# [Exercise details]
Your task is to repeat the entries word for word while leaving out the pictures.

# [Data in this exercise]
☆ ☆ ☆
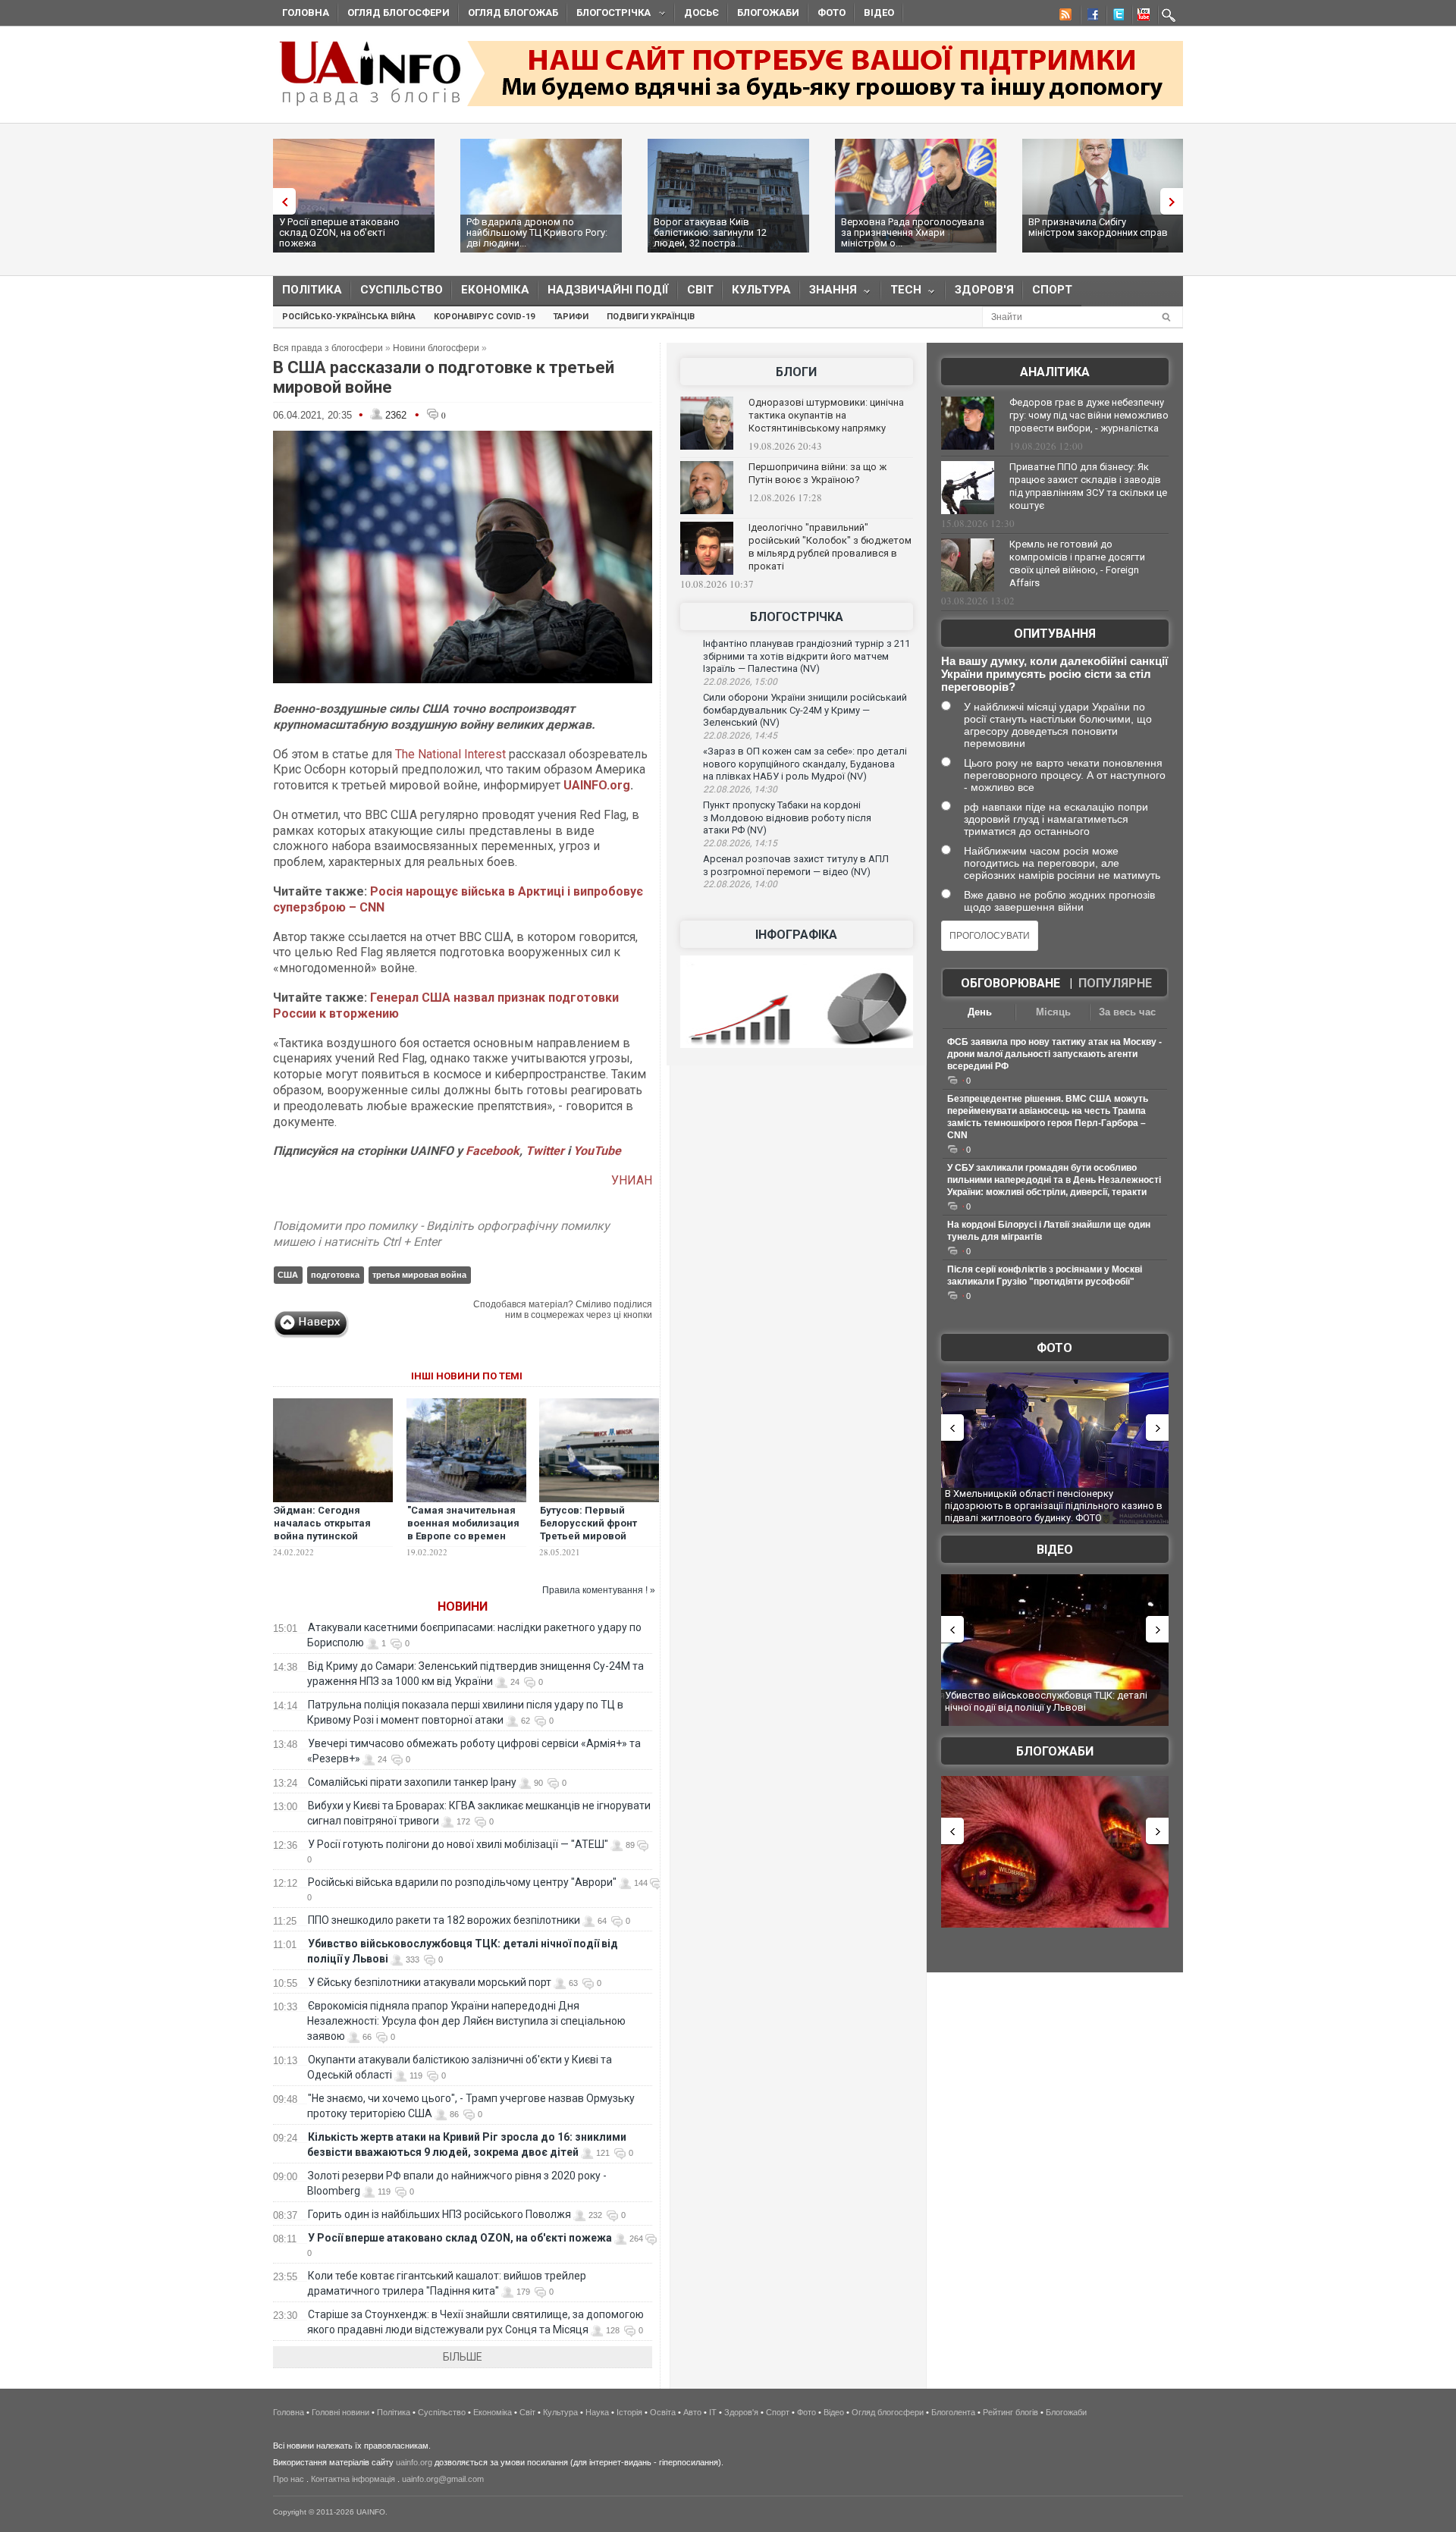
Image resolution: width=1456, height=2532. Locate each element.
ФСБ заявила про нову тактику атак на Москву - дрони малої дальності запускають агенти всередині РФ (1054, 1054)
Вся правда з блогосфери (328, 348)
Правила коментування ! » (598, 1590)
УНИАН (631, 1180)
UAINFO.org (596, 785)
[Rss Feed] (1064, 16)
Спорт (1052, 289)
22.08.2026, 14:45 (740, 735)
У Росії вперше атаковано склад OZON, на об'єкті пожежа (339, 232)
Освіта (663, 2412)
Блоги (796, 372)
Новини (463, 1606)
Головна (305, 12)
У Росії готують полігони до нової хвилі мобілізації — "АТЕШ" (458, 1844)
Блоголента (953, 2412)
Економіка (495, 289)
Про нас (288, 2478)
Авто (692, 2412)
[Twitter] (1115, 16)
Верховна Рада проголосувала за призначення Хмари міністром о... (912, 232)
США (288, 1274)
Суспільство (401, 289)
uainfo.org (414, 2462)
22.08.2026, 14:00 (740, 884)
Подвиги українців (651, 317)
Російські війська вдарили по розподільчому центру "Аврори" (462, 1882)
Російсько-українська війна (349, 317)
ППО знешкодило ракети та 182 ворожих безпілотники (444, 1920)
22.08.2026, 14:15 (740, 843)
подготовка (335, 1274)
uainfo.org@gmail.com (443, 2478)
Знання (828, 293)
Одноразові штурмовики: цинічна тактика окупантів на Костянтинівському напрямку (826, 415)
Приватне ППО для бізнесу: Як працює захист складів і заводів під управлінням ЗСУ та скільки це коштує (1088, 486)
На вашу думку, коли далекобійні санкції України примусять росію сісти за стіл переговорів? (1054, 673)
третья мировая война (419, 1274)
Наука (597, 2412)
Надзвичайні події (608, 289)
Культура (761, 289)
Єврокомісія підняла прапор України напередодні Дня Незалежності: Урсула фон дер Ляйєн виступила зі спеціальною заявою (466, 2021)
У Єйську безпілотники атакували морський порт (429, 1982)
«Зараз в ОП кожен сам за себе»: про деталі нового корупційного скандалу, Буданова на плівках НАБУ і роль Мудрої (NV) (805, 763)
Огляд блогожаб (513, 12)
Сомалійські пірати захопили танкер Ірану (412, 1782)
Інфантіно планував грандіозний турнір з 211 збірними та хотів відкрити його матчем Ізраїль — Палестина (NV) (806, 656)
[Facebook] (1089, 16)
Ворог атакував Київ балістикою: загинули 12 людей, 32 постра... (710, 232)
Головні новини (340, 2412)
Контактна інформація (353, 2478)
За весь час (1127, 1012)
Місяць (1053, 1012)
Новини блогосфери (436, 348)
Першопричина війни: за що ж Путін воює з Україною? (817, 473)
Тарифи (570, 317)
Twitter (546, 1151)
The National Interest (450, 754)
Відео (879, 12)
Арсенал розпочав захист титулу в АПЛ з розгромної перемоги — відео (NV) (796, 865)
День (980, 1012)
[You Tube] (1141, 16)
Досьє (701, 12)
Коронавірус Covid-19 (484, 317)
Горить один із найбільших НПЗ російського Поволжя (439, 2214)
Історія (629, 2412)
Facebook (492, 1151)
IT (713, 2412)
☆ ☆ ☆
# [Expected answer]
Image resolution: width=1456, height=2532. Locate each element.
ФСБ заявила про нову тактику атак на Москву - дрони малої дальності запускають агенти всередині РФ (1054, 1054)
Вся правда з блогосфери (328, 348)
Правила коментування ! » (598, 1590)
УНИАН (631, 1180)
UAINFO.org (596, 785)
[Rss Feed] (1064, 16)
Спорт (1052, 289)
22.08.2026, 14:45 (740, 735)
У Росії вперше атаковано склад OZON, на об'єкті пожежа (339, 232)
Освіта (663, 2412)
Блоги (796, 372)
Новини (463, 1606)
Головна (305, 12)
У Росії готують полігони до нової хвилі мобілізації — "АТЕШ" (458, 1844)
Блоголента (953, 2412)
Економіка (495, 289)
Про нас (288, 2478)
Авто (692, 2412)
[Twitter] (1115, 16)
Верховна Рада проголосувала за призначення Хмари міністром о... (912, 232)
США (288, 1274)
Суспільство (401, 289)
uainfo.org (414, 2462)
22.08.2026, 14:00 (740, 884)
Подвиги українців (651, 317)
Російські війська вдарили по розподільчому центру "Аврори" (462, 1882)
Російсько-українська війна (349, 317)
ППО знешкодило ракети та 182 ворожих безпілотники (444, 1920)
22.08.2026, 14:15 (740, 843)
подготовка (335, 1274)
uainfo.org@gmail.com (443, 2478)
Знання (828, 293)
Одноразові штурмовики: цинічна тактика окупантів на Костянтинівському напрямку (826, 415)
Приватне ППО для бізнесу: Як працює захист складів і заводів під управлінням ЗСУ та скільки це коштує (1088, 486)
На вашу думку, коли далекобійні санкції України примусять росію сісти за стіл переговорів? (1054, 673)
третья мировая война (419, 1274)
Наука (597, 2412)
Надзвичайні події (608, 289)
Культура (761, 289)
Єврокомісія підняла прапор України напередодні Дня Незалежності: Урсула фон дер Ляйєн виступила зі спеціальною заявою (466, 2021)
У Єйську безпілотники атакували морський порт (429, 1982)
«Зараз в ОП кожен сам за себе»: про деталі нового корупційного скандалу, Буданова на плівках НАБУ і роль Мудрої (NV) (805, 763)
Огляд блогожаб (513, 12)
Сомалійські пірати захопили танкер Ірану (412, 1782)
Інфантіно планував грандіозний турнір з 211 збірними та хотів відкрити його матчем Ізраїль — Палестина (NV) (806, 656)
[Facebook] (1089, 16)
Ворог атакував Київ балістикою: загинули 12 людей, 32 постра... (710, 232)
Головні новини (340, 2412)
Контактна інформація (353, 2478)
За весь час (1127, 1012)
Місяць (1053, 1012)
Новини блогосфери (436, 348)
Першопричина війни: за що ж Путін воює з Україною? (817, 473)
Тарифи (570, 317)
Twitter (546, 1151)
The National Interest (450, 754)
Відео (879, 12)
Арсенал розпочав захист титулу в АПЛ з розгромної перемоги — відео (NV) (796, 865)
День (980, 1012)
[You Tube] (1141, 16)
Досьє (701, 12)
Коронавірус Covid-19 (484, 317)
Горить один із найбільших НПЗ російського Поволжя (439, 2214)
Історія (629, 2412)
Facebook (492, 1151)
IT (713, 2412)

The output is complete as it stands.